What to do:
1) Answer these about the Python looping notes:
(a) What does `tuple(squares)` return in the first snippet?
(b) What result does `sum(squares)` produce there?
(c) What does Python report the second time `9 in squares` is asked?
2) Extend the Python looping notes, starting after their final sentence.

Excerpted passage:
»»

Looping Problems
- I'd like to start by taking a look at a few head scratchers
- We will be revisiting these at the end of the talk, so I don't expect you to remember these
- I just want you to note that there are a few confusing things that we'll have resolutions for by the end of the talk
Looping Twice
>>> numbers = [1, 2, 3, 5, 7]
>>> squares = (n**2 for n in numbers)
>>> tuple(squares)
(1, 4, 9, 25, 49)
>>> sum(squares)
0
- `numbers` here is a list
- `squares` is a generator **(click)**
- this generator will give us the squares of each of those numbers
- If we pass this generator to the tuple constructor **(click)** it will make a tuple out of it **(click)**
- And if we pass the generator to the `sum` function **(click)** we'll get the sum of all the squared numbers
- **(click)** But the sum is `0`... but we expected a much bigger number
- So that's one oddity
Containment Checking
>>> numbers = [1, 2, 3, 5, 7]
>>> squares = (n**2 for n in numbers)
>>> 9 in squares
True
>>> 9 in squares
False
- If we ask whether `9` is in this generator **(click)**, Python will tell us this is `True` **(click)**
- 9 *is* in this generator
- If we ask the *same question* again **(click)**, Python will tell us this time, that it's `False` **(click)**
- We asked the same question twice and Python gave us two different answers.

««

Dataset entries:
»»

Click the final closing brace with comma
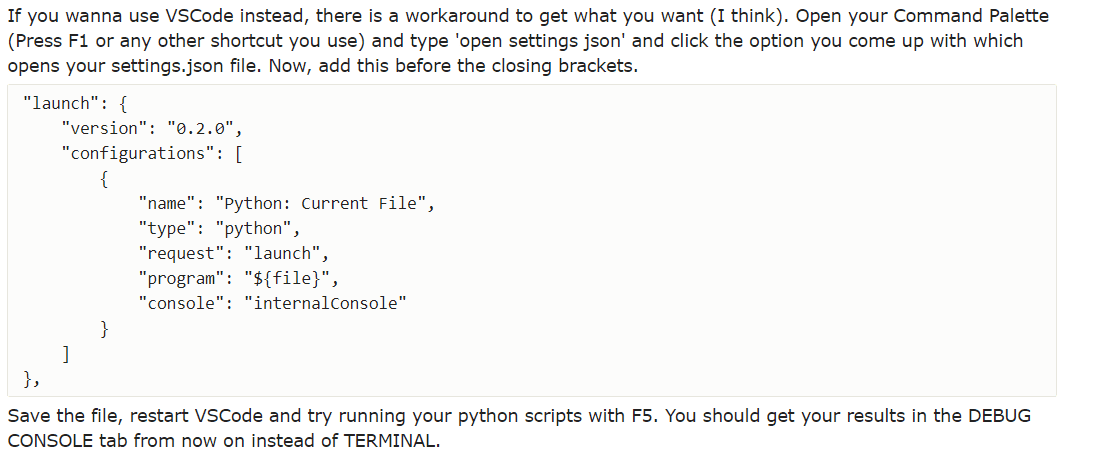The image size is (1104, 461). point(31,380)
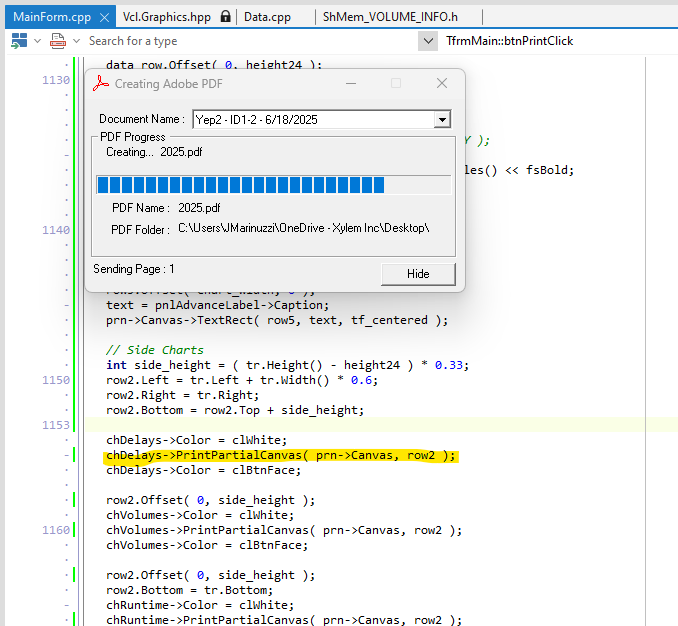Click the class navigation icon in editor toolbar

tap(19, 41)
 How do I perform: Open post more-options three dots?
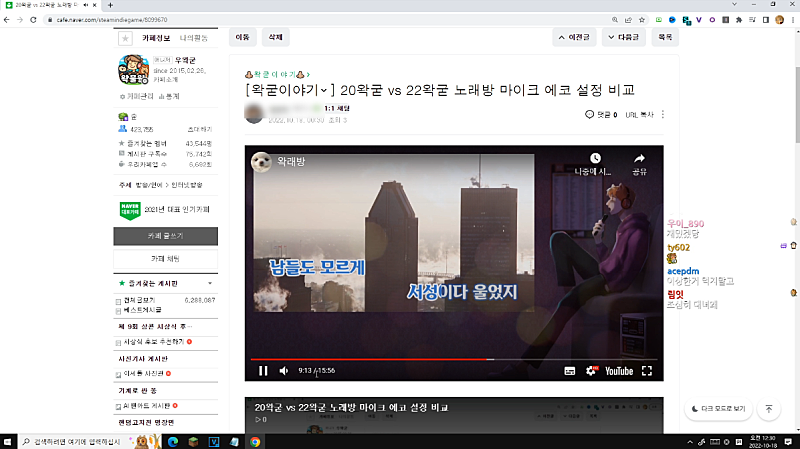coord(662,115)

««

Response list:
1)
(a) (1, 4, 9, 25, 49)
(b) 0
(c) False

2)
- That's a little weird
Unpacking
>>> counts = {'apples': 2, 'oranges': 1}
>>> x, y = counts
>>> x
'apples'
- This dictionary has two key-value pairs
- If we try to unpack this dictionary into two variables **(click)**, you might think we'll get an error
- But we don't **(click)**... we can unpack dictionaries
- Okay that's a little odd, but let's just go with it
- You might expect at this point that `x` and `y` at this point are tuples of key-value pairs
- **(click)** But you'd be wrong.
- `x` and `y` are not tuples of key-value pairs... they're keys.
- That's a little weird also. We'll come back to that at the end of this talk.
Review Time
- We will explain what's going on in those examples by the end of this talk
- Now let's do a little bit of review
- I'd like to review loops, iterables, and sequences
- I want to review what these terms mean and how they work in Python
C-style for loop
let numbers = [1, 2, 3, 5, 7];
for (let i = 0; i < numbers.length; i += 1) {
print(numbers[i])
}
1
2
3
5
7
- This is not Python code.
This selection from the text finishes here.